◆ **Text passage**:
* start *

Josh Feltman said:
Firkin, you are the spice master! (Which is probably better than being a spice girl

)
How do you know so much about spices and cooking? Hobby or profession?
--Josh
I guess "hobby"--no body pays me to cook.
I'm cheap and often poor, so just about everything I eat, I've cooked. Cooking is cheap entertainment too. And I like spicy foods.
I've acquired various cookbooks and and by now one cupboard of my kitchen is packed with jars of spices. Regularly cook Indian or some type of Mid-Eastern food without using prepared spice mixtures, and it's easy to accumlulate a lot of spices. Cook Mexican food from authentic recipes and you'll have five or six kinds of dried chiles in no time.
Among my cookbooks are a couple from these folks' interesting collection:
http://www.hippocrenebooks.com/cgi-...e.cgi?page=cooking.html&cart_id=5106697.11204
I'm finding out that places like Georgia or Uzbekistan have interesting and distinctive cuisine. Places that were crossroads for trading like along the old silk route often have interesting traditional recipes derived from the varied influence of the different cultures. Brazilian cooking or Cajun/Creole cooking are other examples of this kind of combination. Go for books that relate the recipes to geography and culture, and you're more likely to have the real deal, plus it makes things more interesting. You don't want to buy a Chinese cookbook that contains a recipe for chop suey.

* end *

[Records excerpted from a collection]
* start *

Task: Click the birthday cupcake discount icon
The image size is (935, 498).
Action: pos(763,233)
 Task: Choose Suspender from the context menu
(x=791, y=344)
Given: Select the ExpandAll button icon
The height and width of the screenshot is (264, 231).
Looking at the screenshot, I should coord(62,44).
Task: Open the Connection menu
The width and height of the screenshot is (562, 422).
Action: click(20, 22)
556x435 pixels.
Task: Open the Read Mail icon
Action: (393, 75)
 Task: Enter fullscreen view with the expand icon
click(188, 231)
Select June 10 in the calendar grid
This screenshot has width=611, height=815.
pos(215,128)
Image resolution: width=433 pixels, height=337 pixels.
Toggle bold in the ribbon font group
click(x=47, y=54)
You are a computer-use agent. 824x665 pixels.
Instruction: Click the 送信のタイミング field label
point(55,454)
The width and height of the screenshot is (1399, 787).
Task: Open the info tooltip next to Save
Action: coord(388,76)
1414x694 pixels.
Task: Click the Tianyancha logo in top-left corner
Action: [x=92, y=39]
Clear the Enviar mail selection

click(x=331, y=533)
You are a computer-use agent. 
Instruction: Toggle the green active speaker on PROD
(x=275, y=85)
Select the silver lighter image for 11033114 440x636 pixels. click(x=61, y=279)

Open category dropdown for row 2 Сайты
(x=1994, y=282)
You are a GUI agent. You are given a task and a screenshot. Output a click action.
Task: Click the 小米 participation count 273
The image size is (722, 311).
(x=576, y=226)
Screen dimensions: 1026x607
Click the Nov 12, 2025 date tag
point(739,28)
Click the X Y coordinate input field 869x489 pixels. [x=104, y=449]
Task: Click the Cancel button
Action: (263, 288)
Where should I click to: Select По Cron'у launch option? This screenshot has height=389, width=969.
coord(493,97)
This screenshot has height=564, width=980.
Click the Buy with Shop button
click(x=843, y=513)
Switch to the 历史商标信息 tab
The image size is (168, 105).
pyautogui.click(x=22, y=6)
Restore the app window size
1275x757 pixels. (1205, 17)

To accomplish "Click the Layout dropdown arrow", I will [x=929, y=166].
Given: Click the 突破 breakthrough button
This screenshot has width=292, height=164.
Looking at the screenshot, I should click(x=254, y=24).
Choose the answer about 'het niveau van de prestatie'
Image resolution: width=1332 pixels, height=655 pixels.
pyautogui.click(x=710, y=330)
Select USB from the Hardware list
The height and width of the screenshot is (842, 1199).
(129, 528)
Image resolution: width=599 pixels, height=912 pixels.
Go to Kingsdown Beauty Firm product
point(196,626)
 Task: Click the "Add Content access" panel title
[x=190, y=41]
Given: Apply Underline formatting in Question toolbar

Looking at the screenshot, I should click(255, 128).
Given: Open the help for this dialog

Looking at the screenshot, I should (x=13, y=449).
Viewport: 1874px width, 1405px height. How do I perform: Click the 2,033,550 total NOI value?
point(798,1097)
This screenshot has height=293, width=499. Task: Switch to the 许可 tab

* end *

◆ **Requirement 1**:
Translate this sentence from the forum post about cooking into Spanish: "Cooking is cheap entertainment too."
◆ **Requirement 2**:
Set down the stretch of the records from the line containing "Select the silver" through the end of the records, word for word.
The forum post about cooking and the records have nothing to do with each other.

◆ **Right answer 1**:
Cocinar también es un entretenimiento barato.

◆ **Right answer 2**:
Select the silver lighter image for 11033114 440x636 pixels. click(x=61, y=279)

Open category dropdown for row 2 Сайты
(x=1994, y=282)
You are a GUI agent. You are given a task and a screenshot. Output a click action.
Task: Click the 小米 participation count 273
The image size is (722, 311).
(x=576, y=226)
Screen dimensions: 1026x607
Click the Nov 12, 2025 date tag
point(739,28)
Click the X Y coordinate input field 869x489 pixels. [x=104, y=449]
Task: Click the Cancel button
Action: (263, 288)
Where should I click to: Select По Cron'у launch option? This screenshot has height=389, width=969.
coord(493,97)
This screenshot has height=564, width=980.
Click the Buy with Shop button
click(x=843, y=513)
Switch to the 历史商标信息 tab
The image size is (168, 105).
pyautogui.click(x=22, y=6)
Restore the app window size
1275x757 pixels. (1205, 17)

To accomplish "Click the Layout dropdown arrow", I will [x=929, y=166].
Given: Click the 突破 breakthrough button
This screenshot has width=292, height=164.
Looking at the screenshot, I should click(x=254, y=24).
Choose the answer about 'het niveau van de prestatie'
Image resolution: width=1332 pixels, height=655 pixels.
pyautogui.click(x=710, y=330)
Select USB from the Hardware list
The height and width of the screenshot is (842, 1199).
(129, 528)
Image resolution: width=599 pixels, height=912 pixels.
Go to Kingsdown Beauty Firm product
point(196,626)
 Task: Click the "Add Content access" panel title
[x=190, y=41]
Given: Apply Underline formatting in Question toolbar

Looking at the screenshot, I should click(255, 128).
Given: Open the help for this dialog

Looking at the screenshot, I should (x=13, y=449).
Viewport: 1874px width, 1405px height. How do I perform: Click the 2,033,550 total NOI value?
point(798,1097)
This screenshot has height=293, width=499. Task: Switch to the 许可 tab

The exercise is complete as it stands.